## [Extracted material]
--- START ---
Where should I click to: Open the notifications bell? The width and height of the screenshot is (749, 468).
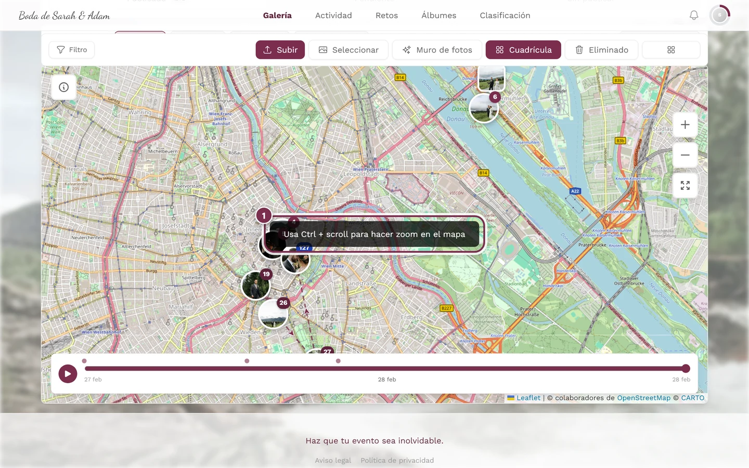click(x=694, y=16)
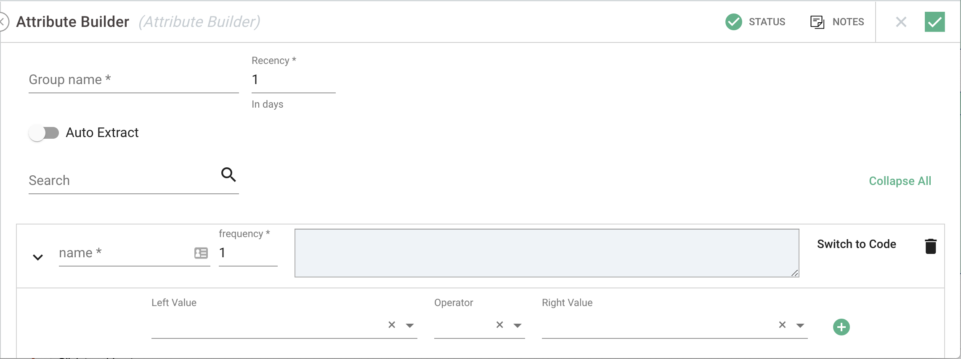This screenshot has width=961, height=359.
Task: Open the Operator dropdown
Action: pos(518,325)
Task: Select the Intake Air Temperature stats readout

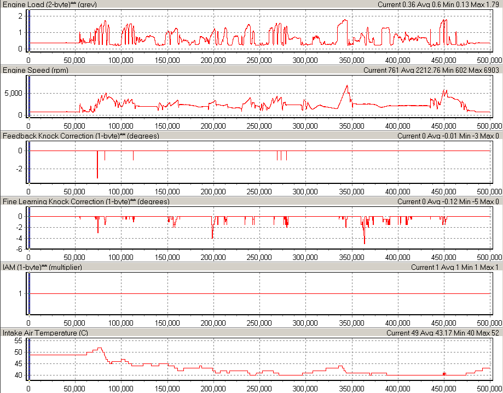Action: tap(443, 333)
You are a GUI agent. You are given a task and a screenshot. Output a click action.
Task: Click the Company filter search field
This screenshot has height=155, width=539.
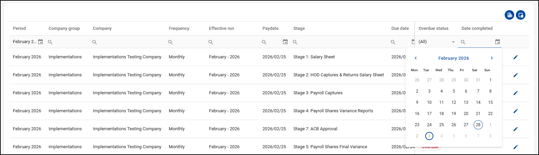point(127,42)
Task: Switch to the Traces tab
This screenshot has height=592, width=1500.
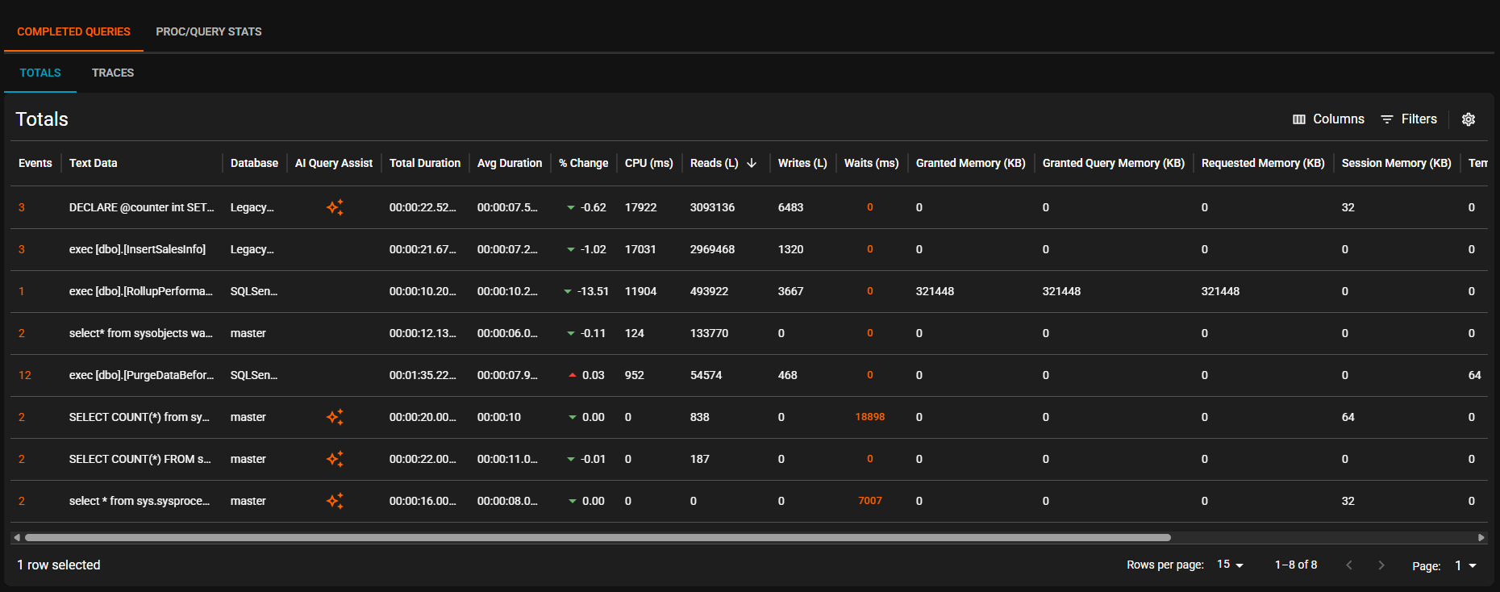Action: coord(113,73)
--- END ---
## [Exercise]
Except for the pictures, the whole listing above should be transcribed exactly.

## [Result below]
Where should I click to: Open the notifications bell? The width and height of the screenshot is (749, 468).
click(x=694, y=16)
This screenshot has width=961, height=359.
Task: Open the Operator dropdown
Action: pos(518,325)
Task: Select the Intake Air Temperature stats readout

Action: tap(443, 333)
You are a GUI agent. You are given a task and a screenshot. Output a click action.
Task: Click the Company filter search field
This screenshot has height=155, width=539.
point(127,42)
Task: Switch to the Traces tab
This screenshot has height=592, width=1500.
Action: coord(113,73)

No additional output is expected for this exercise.